Did you catch that? I am pretty sure a fourth grader could tell you that water and oil don’t mix. Water and essential oil? I am guessing the same result. Still, though, I wanted to know if I could fragrance my house with it. First obstacle was locating essential oils. I searched online, and found that CVS sells essential oils at a reasonable price, so I went there. Apparently the merchandise offered online is not the same as what is offered in the store. Perhaps your website should inform customers of this, CVS!! After wandering the aisles for 15 minutes, I asked an employee, who provided the sage advice that I should just order it from them online. “But I need it NOW!” I pleaded. The girl clearly did not understand my essential oil crisis, and had no sense of urgency about the matter. I was raised to do the best with what you’ve got, and the “ethnic hair” section of CVS yielded this:
The tutorial tells you to remove the cotton wick which looks very much like a cigarette or a filter or something. This was harder than it sounds, without destroying the wick at least, because if you tear the thin plastic holding the cotton together, you end up with this:
Possibly effective, but hardly reusable. In my infinite wisdom, I decided to pry off the plastic part holding the wick, using my favorite tool – the butter knife. I put some of my “essential” tea tree oil (which does smell very minty) and “mixed” it with water. I put everything back together and plugged it in in the kitchen. In another empty refill container, I said what the heck, and poured in some Febreeze.
At no point in college or law school, when I was honing my funneling skills, did I think it would come to this. I am officially old. I placed the Febreeze-filled one in the bathroom.

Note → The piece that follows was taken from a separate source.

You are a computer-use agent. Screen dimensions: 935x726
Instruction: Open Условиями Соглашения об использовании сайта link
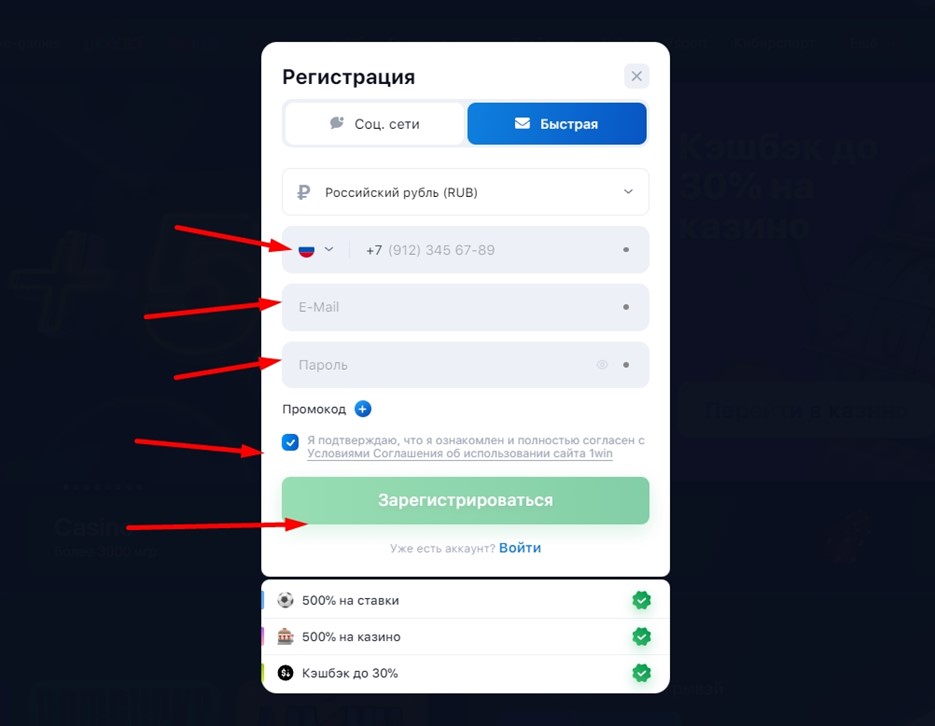pos(460,454)
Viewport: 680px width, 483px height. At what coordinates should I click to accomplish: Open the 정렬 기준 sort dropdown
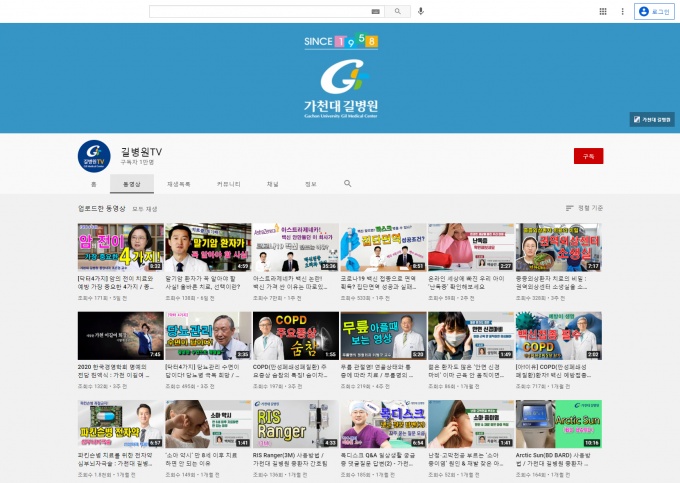584,208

Results? Nothing. If I got my sniffer up really close I could smell a faint scent, but after a few days I could smell nothing. I didn’t really feel comfortable that I had conducted a true scientific experiment, though, for obvious reasons. Therefore, I finally located some real essential oil (at Michael’s, of all places, but of course it is in the store and not available online) which specifically says it is for fragrance purposes. I put some of my cinnamon essential oil into a holder, “mixed” it with water, and had this:
The olfactory results were … well … underwhelming. I left it in for a few days and could smell absolutely nothing. In a final last ditch effort to get some results, I filled the entire container with nothing but essential oil. The final result can best be described as “eh” with a shrug. I could smell it, but WAY less than my actual Air Wick refills. Also, from a cost effective standpoint, the essential oils are more expensive if you use an entire bottle to fill the container, so unless your goal is merely to fragrance your home without exposure to the chemicals, this doesn’t make sense.
Finally, I consulted my field guide for all things … well, just all things – Wikipedia. Oh yeah, things are going along just fine until you get to the Dangers section. In fact, skip ahead to it. Apparently everything on earth is designed to kill us, in one way or another. I would like for my tombstone to read, “Her house smelled really good all the time,” so I will continue to buy my chemical-laden refills. And life goes on. (Note: The Boy was completely and utterly blissfully unaware that any scent-periment was going on at our house.)